Princess Diana, Camilla Parker Bowles, Sarah Ferguson, Kate Middleton, and Meghan Markle all have one major thing in common: They married into one of the most powerful families in the world. However, while landing a Prince might seem like something out of a Disney movie or a fairy tale, marrying a member of the Royal family doesn't necessarily come with a happily ever after ending. And, according to one royal expert, adding the title of Princess to your name doesn't mean you will be treated like a Queen – in fact, it could have the opposite effect.
On the 25th anniversary of Princess Diana's death, one royal expert maintains that the beloved late Princess of Wales was one of the first women who married into The Firm and was treated horribly thereafter. From the day she married Prince Charles in 1981 and for the next 16 years of her short life she was treated terribly, she says.
She also points out that the women who followed in her footsteps also suffered a similar existence. "Welcomed into the royal family with open arms, the newcomer would come to be treated as a throwaway if she ever stepped out of line," writes Laura Hampson for The Independent.

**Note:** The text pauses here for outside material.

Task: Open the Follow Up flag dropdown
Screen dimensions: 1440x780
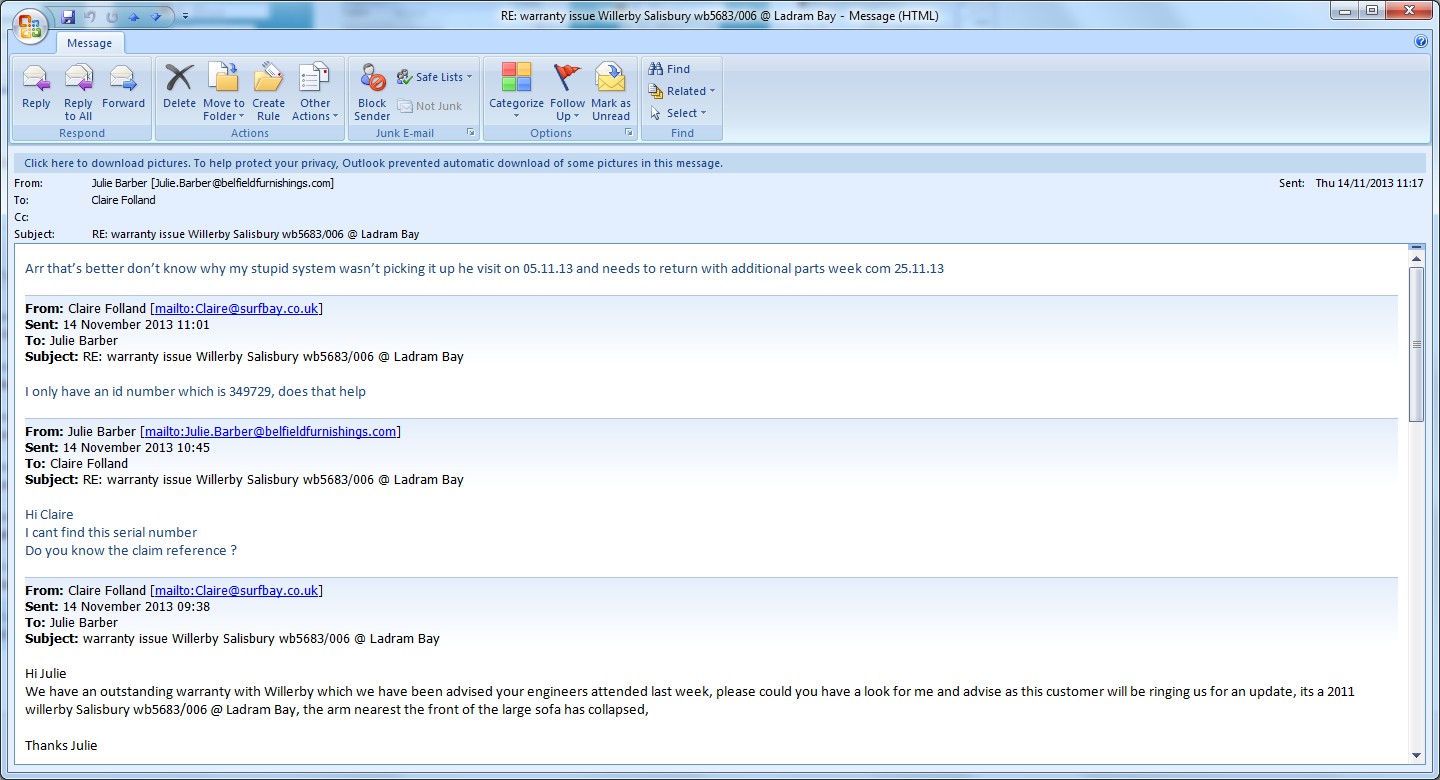Action: click(x=567, y=90)
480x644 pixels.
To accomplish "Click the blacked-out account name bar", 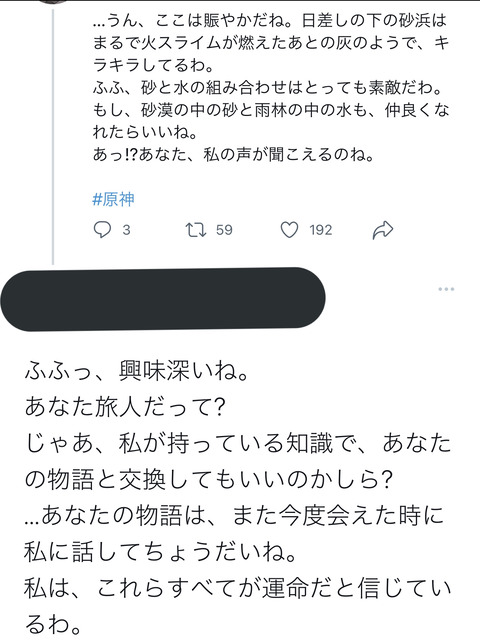I will (163, 299).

"By her own admission, Diana spent her time as a royal feeling like an outsider – despite being a friend of the family who'd been orbiting the royals since birth. Before her death 25 years ago this week [just to note why we're talking about her], she said that the monarchy never prepared her for what was to come, regardless that she was just 20 when she and Charles were engaged. This outsider status grew exponentially after the pair separated in 1992 – it seemed, for all intents and purposes, like it was Diana versus The Firm. In her notorious interview with Martin Bashir in 1995, Diana claimed that the royal family saw her as a 'threat of some kind,'" Hampson writes.
She continues to point out that "others have followed a similar path," including Prince Andrew's former wife Fergie, who last year described herself as "the most persecuted woman in royal history" after splitting from the father of her children in 1992 and Meghan Markle, who revealed to Oprah Winfrey last year her mental health suffered from living in the public eye. "Look, I was really ashamed to say it at the time and ashamed to have to admit it to Harry especially, because I know how much loss he has suffered, but I knew that if I didn't say it, then I would do it," the Duchess of Sussex told Oprah Winfrey. "I just didn't want to be alive anymore."
"Unless you are born royal, it seems that The Firm is unwilling to truly help or prepare any outsider that marries into it," writes Hampson. "I seemed to be on the front of a newspaper every single day, which is an isolating experience, and the higher the media put you, place you, is the bigger the drop," Diana said during an interview. "I was very daunted because as far as I was concerned I was a fat, chubby, 20-year-old, and I couldn't understand the level of interest… no one sat me down with a piece of paper and said: 'This is what is expected of you.'"
"So why then, two decades on, have things not changed among the Royal Family? Why were these women marrying into the fold not warned about what was to come?" she pointed out. "The royal family has broken people before," one of Meghan's wedding dress makers, Chloe Savage, told Insider in an interview. "Kate had plenty of time to adapt and adjust to it. They gave her time, whereas Meghan sort of dived in headfirst." She added: "It virtually broke Diana. It broke Sarah Ferguson. It has broken people before. I know it's looser now than it used to be, but even then, I don't think [Meghan] was prepared for the things she could and couldn't do, say, and wear."
She continued to explain that despite Harry's efforts to help Meghan adjust to life in the Royal Family, she wasn't prepared. " Despite Harry's efforts, and Meghan's prior dalliance with celebrity when she was an actor, there's not much that can prepare you for joining the royal family. Yet, for outsiders like Diana, Sarah and Meghan, this shouldn't matter. It should be up to the institution to protect its own. What a pity, then, that they don't seem interested."